Differences in resting state functional connectivity underlie visuomotor performance declines in older adults with a genetic risk (APOE ε4) for Alzheimer's disease

Alica Rogojin; Diana J Gorbet; Kara M Hawkins; Lauren E Sergio

doi:10.3389/fnagi.2022.1054523

Differences in resting state functional connectivity underlie visuomotor performance declines in older adults with a genetic risk (APOE ε4) for Alzheimer's disease

Front Aging Neurosci. 2022 Dec 1:14:1054523. doi: 10.3389/fnagi.2022.1054523. eCollection 2022.

Authors

Alica Rogojin^{1

2

3}, Diana J Gorbet^{1

2}, Kara M Hawkins¹, Lauren E Sergio^{1

2}

Affiliations

¹ School of Kinesiology and Health Science, York University, Toronto, ON, Canada.
² Centre for Vision Research, York University, Toronto, ON, Canada.
³ Vision Science to Applications (VISTA) Program, York University, Toronto, ON, Canada.

Abstract

Introduction: Non-standard visuomotor integration requires the interaction of large networks in the brain. Previous findings have shown that non-standard visuomotor performance is impaired in individuals with specific dementia risk factors (family history of dementia and presence of the APOE ε4 allele) in advance of any cognitive impairments. These findings suggest that visuomotor impairments are associated with early dementia-related brain changes. The current study examined the underlying resting state functional connectivity (RSFC) associated with impaired non-standard visuomotor performance, as well as the impacts of dementia family history, sex, and APOE status.

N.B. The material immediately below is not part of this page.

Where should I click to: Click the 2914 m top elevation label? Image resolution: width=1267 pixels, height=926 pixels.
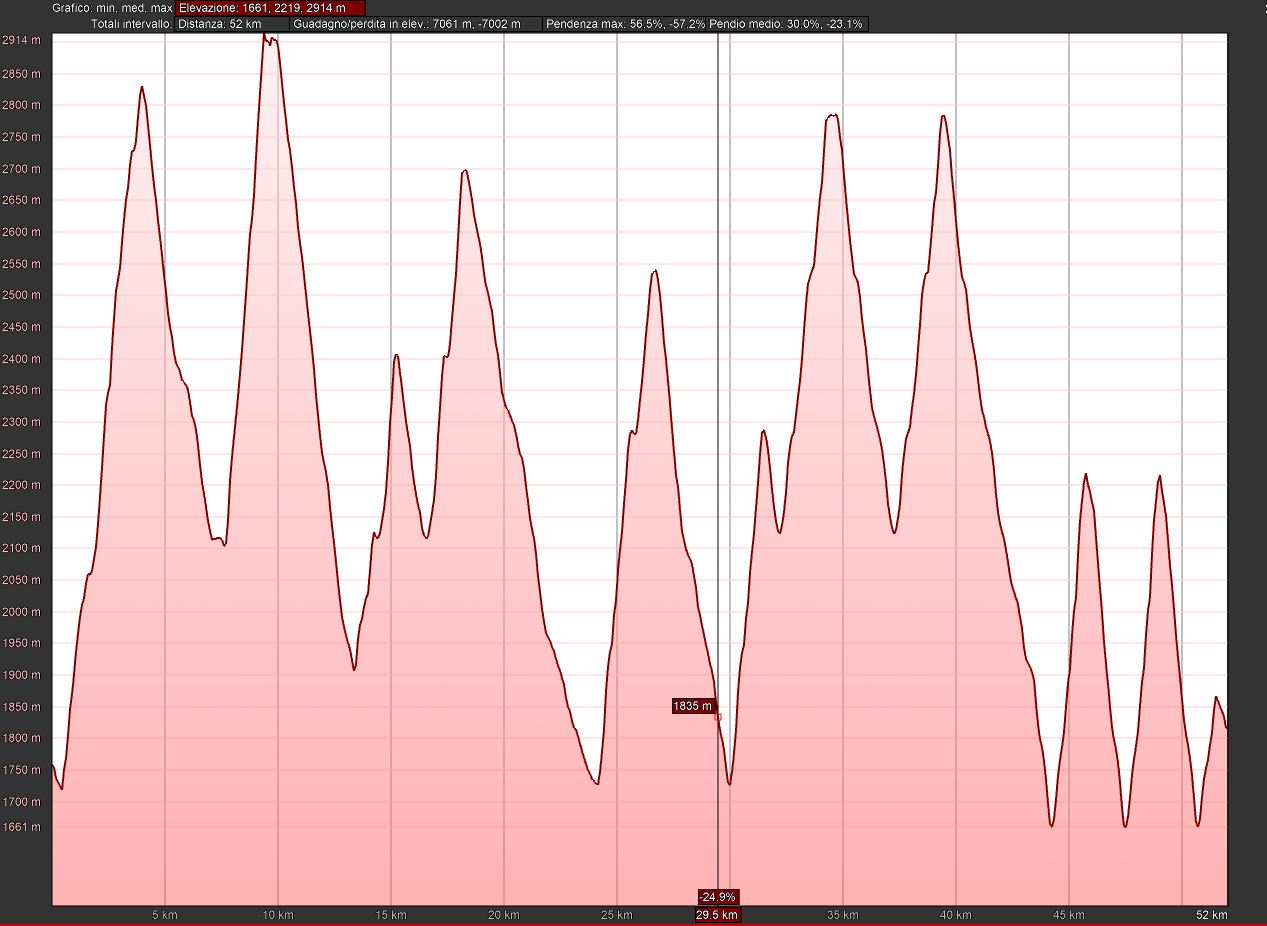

Methods: Cognitively healthy older adults (n = 48) were tested on four visuomotor tasks where reach and gaze were increasingly spatially dissociated. Participants who had a family history of dementia or the APOE ε4 allele were considered to be at an increased risk for AD. To quantify RSFC within networks of interest, an EPI sequence sensitive to BOLD contrast was collected. The networks of interest were the default mode network (DMN), somatomotor network (SMN), dorsal attention network (DAN), ventral attention network (VAN), and frontoparietal control network (FPN).

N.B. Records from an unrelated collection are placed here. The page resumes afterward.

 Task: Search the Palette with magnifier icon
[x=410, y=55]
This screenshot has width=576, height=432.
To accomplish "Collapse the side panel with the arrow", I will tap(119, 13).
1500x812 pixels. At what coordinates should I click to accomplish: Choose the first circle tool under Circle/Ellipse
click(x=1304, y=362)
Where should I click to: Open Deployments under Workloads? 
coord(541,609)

Results: Individuals with the ε4 allele showed abnormalities in RSFC between posterior DMN nodes that predicted poorer non-standard visuomotor performance. Specifically, multiple linear regression analyses revealed lower RSFC between the precuneus/posterior cingulate cortex and the left inferior parietal lobule as well as the left parahippocampal cortex. Presence of the APOE ε4 allele also modified the relationship between mean DAN RSFC and visuomotor control, where lower mean RSFC in the DAN predicted worse non-standard visuomotor performance only in APOE ε4 carriers. There were otherwise no effects of family history, APOE ε4 status, or sex on the relationship between RSFC and visuomotor performance for any of the other resting networks.

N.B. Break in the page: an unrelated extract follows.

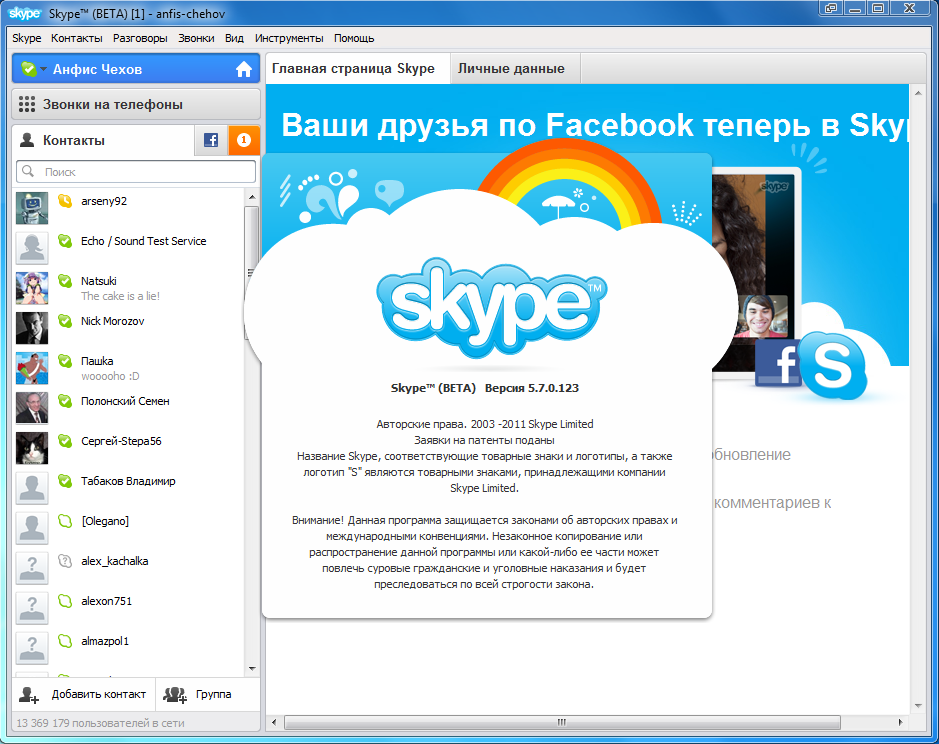Open the Facebook contacts tab icon
This screenshot has height=744, width=939.
(x=211, y=141)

Conclusion: The preliminary findings provide insight into the impact of APOE ε4-related genetic risk on neural networks underlying complex visuomotor transformations, and demonstrate that the non-standard visuomotor task paradigm discussed in this study may be used as a non-invasive, easily accessible assessment tool for dementia risk.

Keywords: Alzheimer’s disease; apolipoprotein E4 (APOE ε4); default mode network; dorsal attention network; early detection; resting state functional connectivity; visuomotor integration.